Beside tailoring, Stumpfl has dreamed up his own take on the menswear garment of the moment — the shirt-jacket. Brioni’s version is in the lightest of spongy cashmere, knitted by a team of local women outside Florence — another secret resource.
“They are incredible pieces, the best thing I have seen in months. So airy and soft, you just have to buy one. Then you go home and want to buy two more,” enthuses Bruce Pask, the senior director of men’s fashion of Saks Fifth Avenue and Neiman Marcus, and thus the most influential menswear buyer on the planet.
“I’d say that when it comes to creating that sweet spot of great tailoring with truly special fabrics, Norbert is unrivaled,” he says.
Norbet’s other great innovation is levity, a key trend in menswear, driven by the demand for post-Covid ease and by global warming. A superb double-breasted blazer worn by actor Oscar Isaac in a recent campaign practically floats in the air — modern day matinée idol mode. That said, when things get chilly, Brioni also has gray great coats made of American crocodile, though again artfully shaved to take away the traditional shine.

Historically, Brioni is credited with staging the first menswear show in history in Florence in 1952; of inventing the trunk show; and dressing John Wayne, Carey Grant, and Clark Gable. Like the Gotha of the Golden Age of Hollywood, our soirée ended with multiple negronis. Faintly blasphemously in the cloister’s sacristy.
The founders opened a plant and tailoring school in the 1950s in Penne, in the mountainous Abruzzi region, that still operates today. Luxury group Kering acquired Brioni in 2011, and since then it hasn’t staged a show. Stumpfl prefers to hold elegant presentations in palazzos, with life models or stockmen placed beside Renaissance statuary.

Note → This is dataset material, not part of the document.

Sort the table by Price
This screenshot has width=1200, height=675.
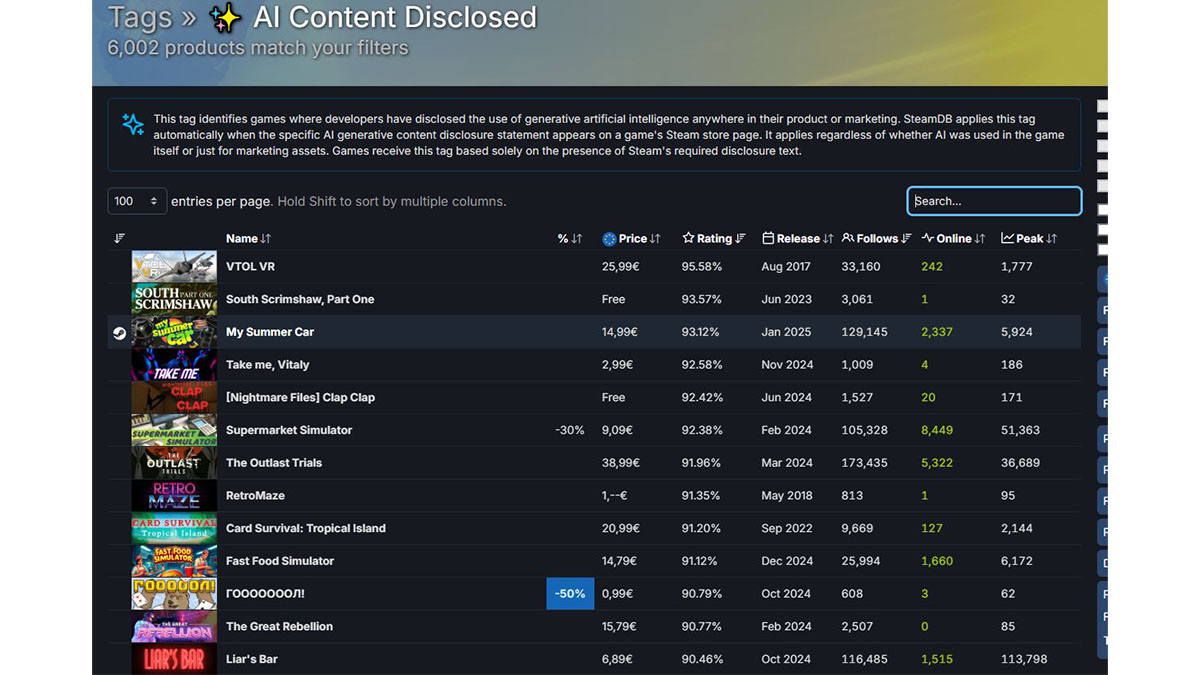click(632, 238)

Stumpfl is not your typical tailor. Born in rural Austria, he studied in fashion’s most famous college, St Martin’s in London, where he met his wife, a freelance designer— both went on to work for Alexander McQueen on several of his most notable shows. A stint working in Paris for Alber Elbaz, the Lanvin designer who died during Covid, added a layer of Paris couture sophistication to his armory.
McQueen’s sense of iconoclasm is apparent in a diamond-pattern Barathea evening jacket finished with martellato, or tiny hammered plates, culled from Opus Romanus, an Ancient Roman technique. While nearby a Luce jacket shimmers thanks to being embroidered with tiny micro baguettes. “The needles they use to sew these are as thin as hair,” Stumpfl marvels inside the beautiful Chiostro del Bramante.
Bramante, one recalls, was the out-of-town architect who brought the High Renaissance style to Rome. Which in a sense is what Norbert Stumpfl has achieved as well — overseen the renaissance of cool and cultivated menswear at the Eternal City’s most innovative tailor.